# [SOLVED] Stock Photography and Peoples' houses



## tim19889 (Jan 24, 2010)

Hey guys just a quick question I was hoping you could help me out with. I'm thinking of taking some pictures of peoples' houses and their christmas displays and maybe submitting them as stock photos. Do I need any kind of permission from the home owners in order to do this or not?


----------



## Basementgeek (Feb 7, 2005)

*Re: Stock Photography and Peoples' houses*

As long it is viewed from a public street/road I would think you don't need permission. Make sure that there are no people in your picture, especially minors.

Google got a picture of my house and they never asked me.

BG

P.S. I assume you are not going to sell them.


----------



## zuluclayman (Dec 16, 2005)

*Re: Stock Photography and Peoples' houses*

a discussion on this here for USA - legality (and opinions on ethical considerations) varies on use of "street" photography (of both people and houses etc) - most countries have an arts law style organisation that publishes statements covering these sorts of issues.
The crux of it is often the term "commercial use" - in other words if you are going to make money from it then you have to be careful.
Having said all that Basementgeek's advice is good, but if someone were to confront you I would bow to their requests and delete the image unless they were willing to sign a release form.
Aggghhh - gone are the days of just snapping what takes your fancy - some government buildings, public sites in Australia (and some other countries) are protected by a "not for commercial use" photography ban - you have to apply for a permit to photograph them if you are going to sell or in any way make money from the image, Professional photographers held a rally in Sydney recently protesting about this. :sigh:


----------



## tim19889 (Jan 24, 2010)

*Re: Stock Photography and Peoples' houses*

Interesting...that sucks. Yes I was going to sell them, as I said they would be stock photos. I don't really think anyone around here would care if they saw me and I told them what I was doing, but just to be safe I won't do it now. Kinda dumb if you ask me though.


----------



## zuluclayman (Dec 16, 2005)

• Record extracts:
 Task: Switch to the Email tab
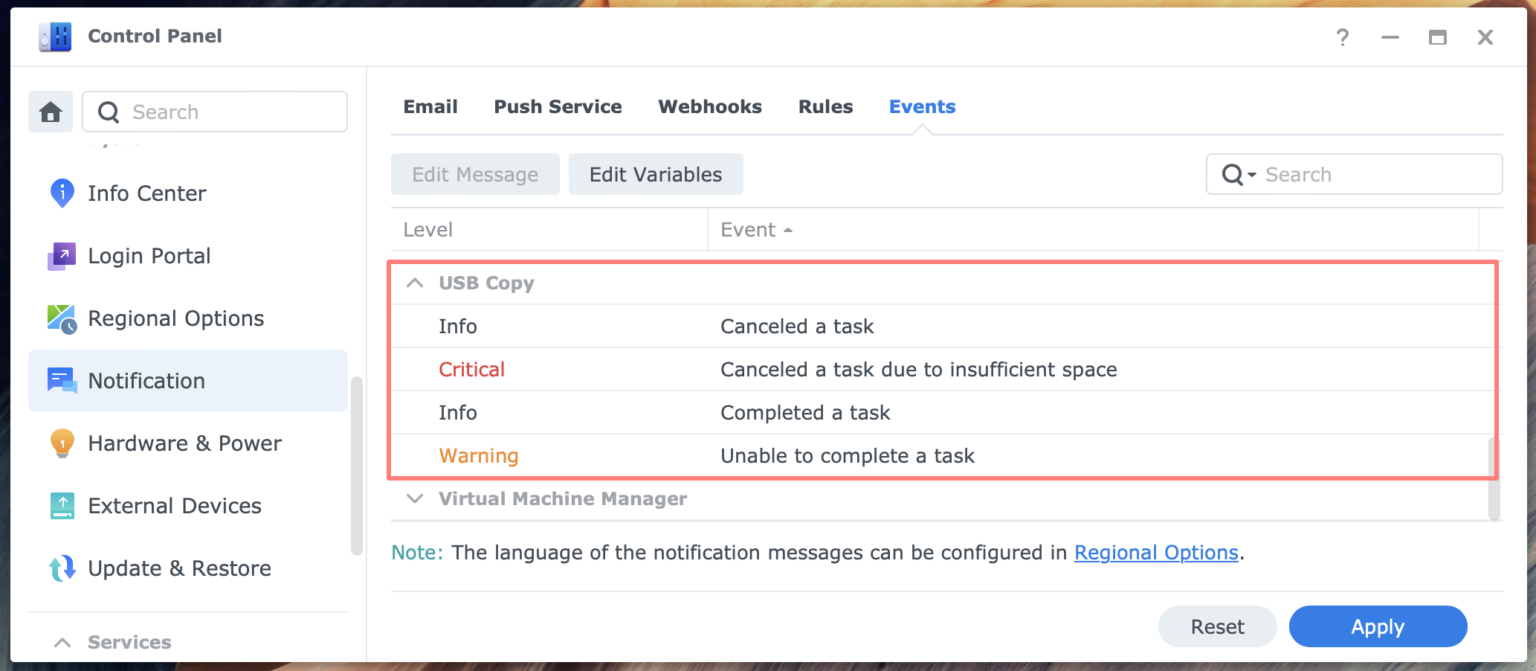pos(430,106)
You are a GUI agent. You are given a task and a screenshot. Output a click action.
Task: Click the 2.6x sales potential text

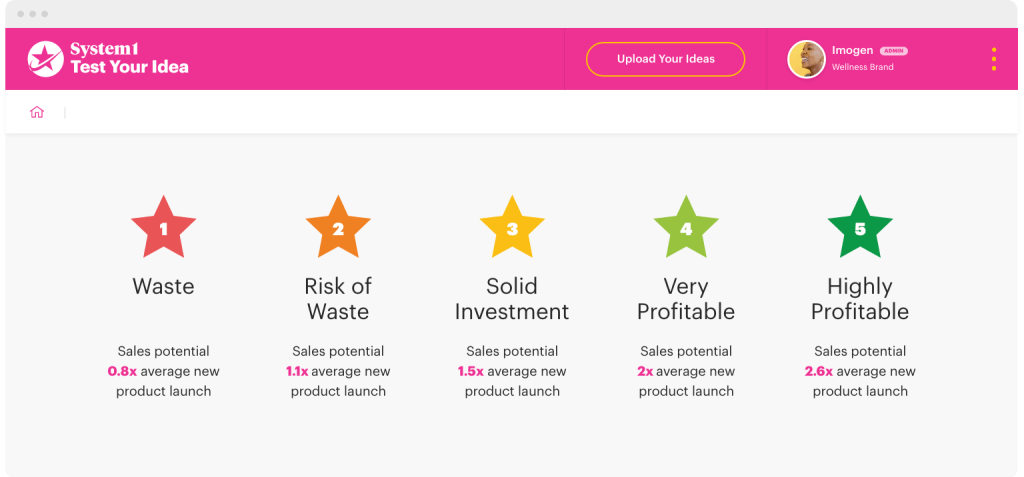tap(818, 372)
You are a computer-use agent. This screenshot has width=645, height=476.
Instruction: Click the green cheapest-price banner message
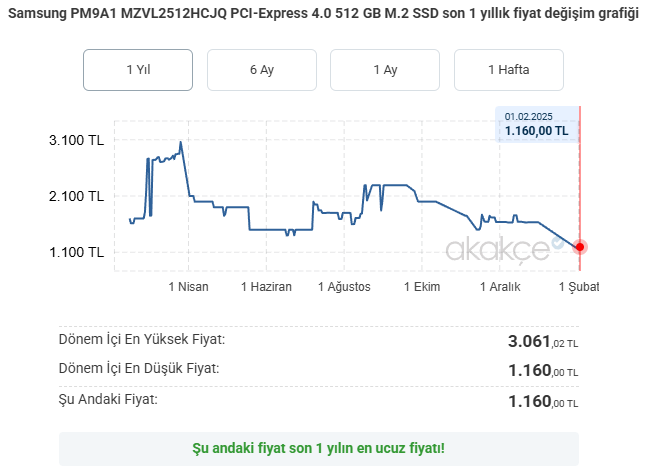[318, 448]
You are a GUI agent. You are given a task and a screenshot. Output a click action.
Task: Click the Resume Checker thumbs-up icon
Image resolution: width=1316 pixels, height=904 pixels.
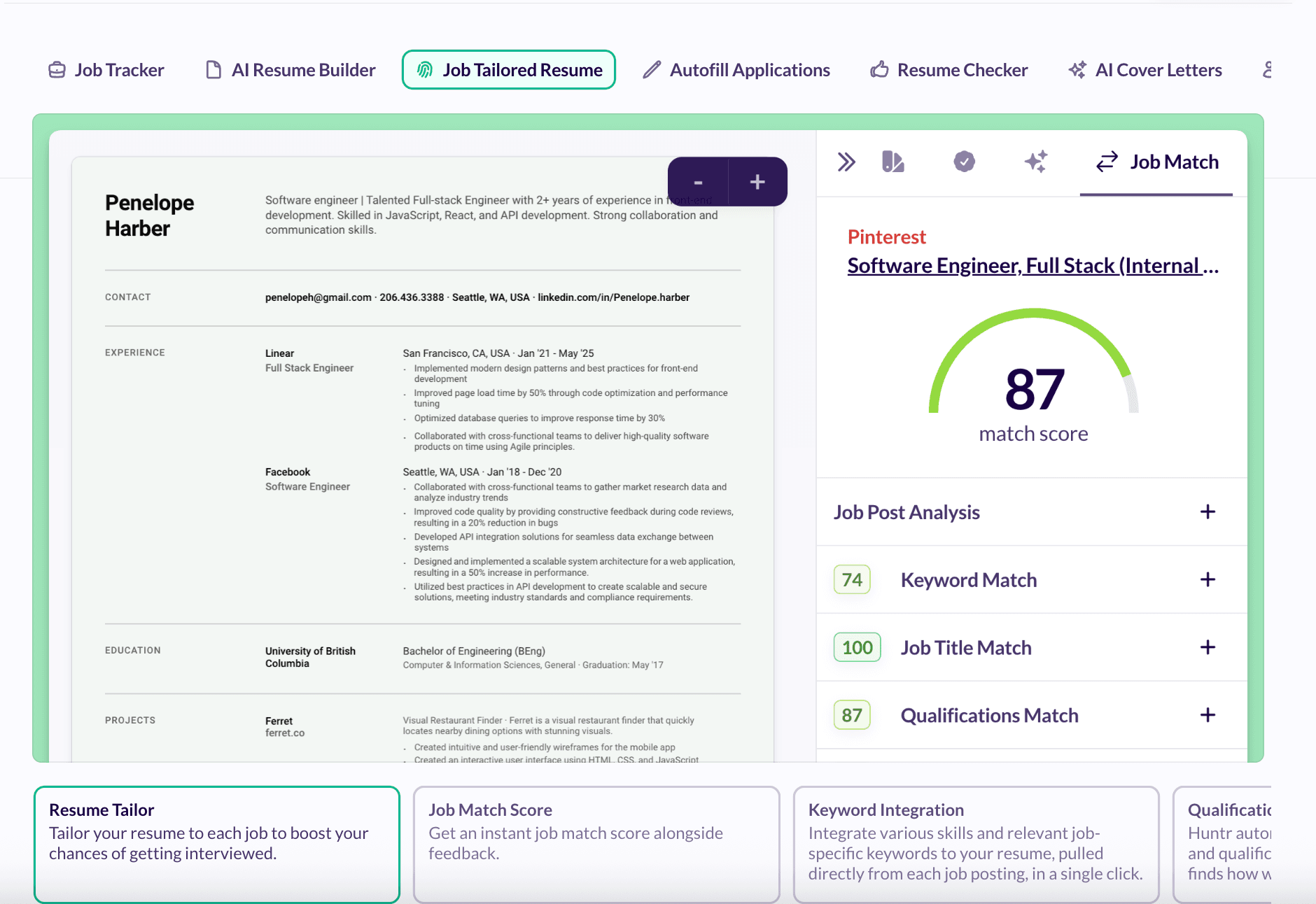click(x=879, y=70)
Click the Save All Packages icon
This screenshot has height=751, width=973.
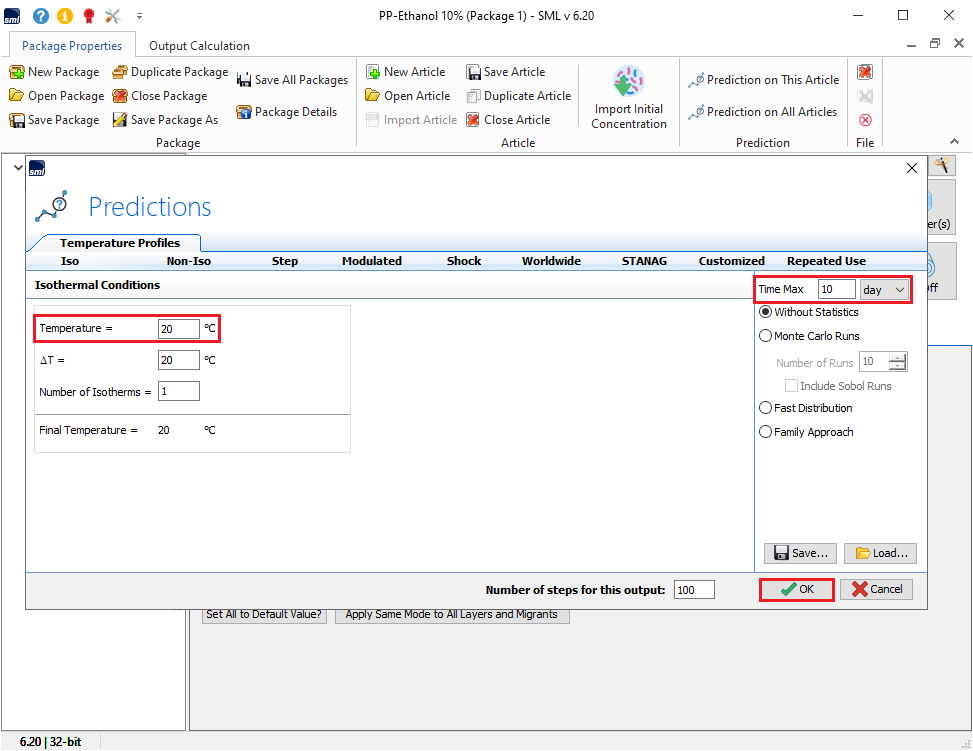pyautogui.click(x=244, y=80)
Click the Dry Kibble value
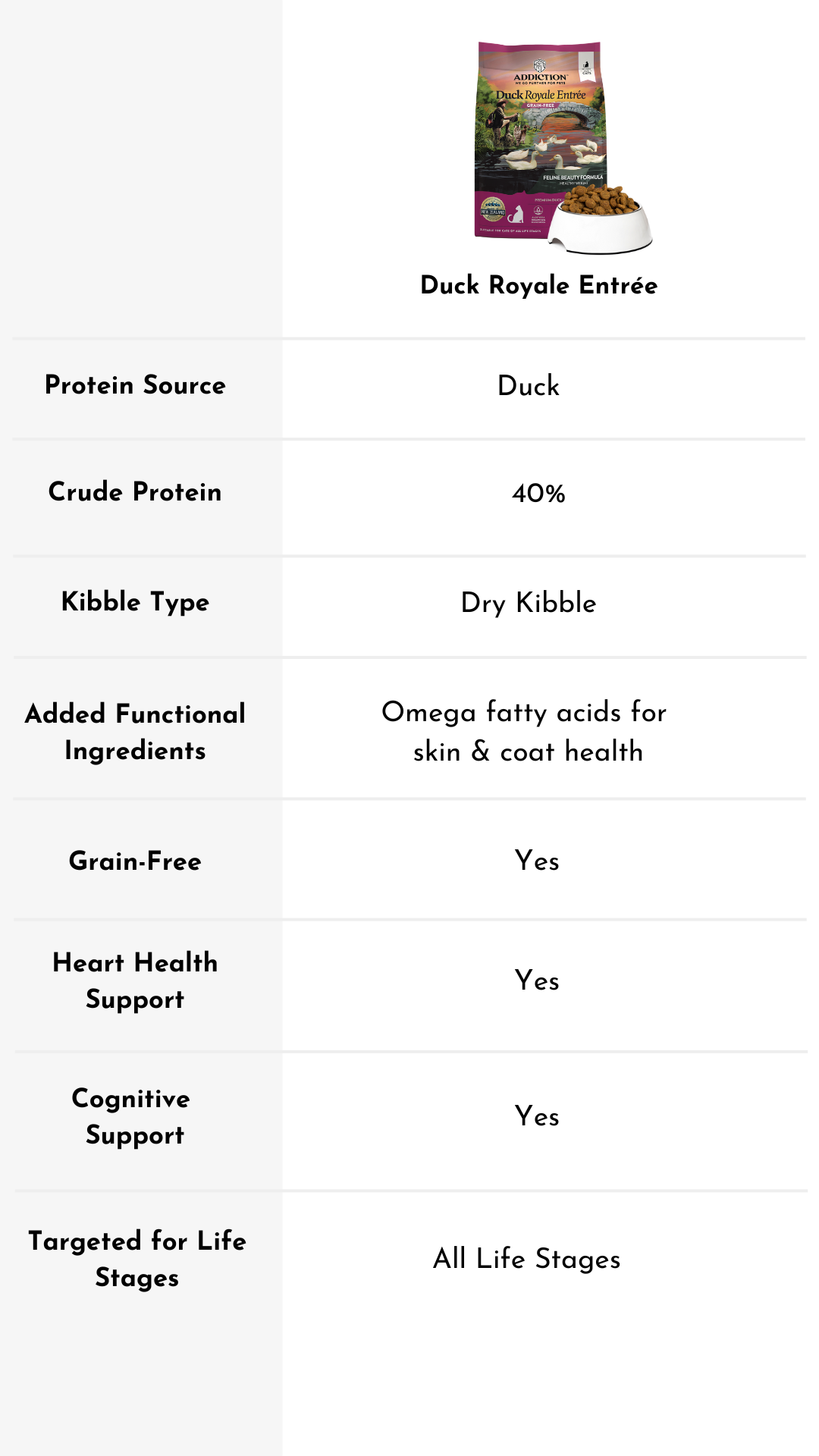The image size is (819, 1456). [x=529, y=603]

• Required work:
a – In the forum thread on stock photography, where did professional photographers recently hold a rally?
b – Rewrite the passage of the forum thread on stock photography from "Aggghhh - gone" up to and including "ask me though.", replacing "permit" with "license".
The material comes from a separate source.

• Results for the exercise:
a – In Sydney.

b –
Aggghhh - gone are the days of just snapping what takes your fancy - some government buildings, public sites in Australia (and some other countries) are protected by a "not for commercial use" photography ban - you have to apply for a license to photograph them if you are going to sell or in any way make money from the image, Professional photographers held a rally in Sydney recently protesting about this. :sigh:


----------



## tim19889 (Jan 24, 2010)

*Re: Stock Photography and Peoples' houses*

Interesting...that sucks. Yes I was going to sell them, as I said they would be stock photos. I don't really think anyone around here would care if they saw me and I told them what I was doing, but just to be safe I won't do it now. Kinda dumb if you ask me though.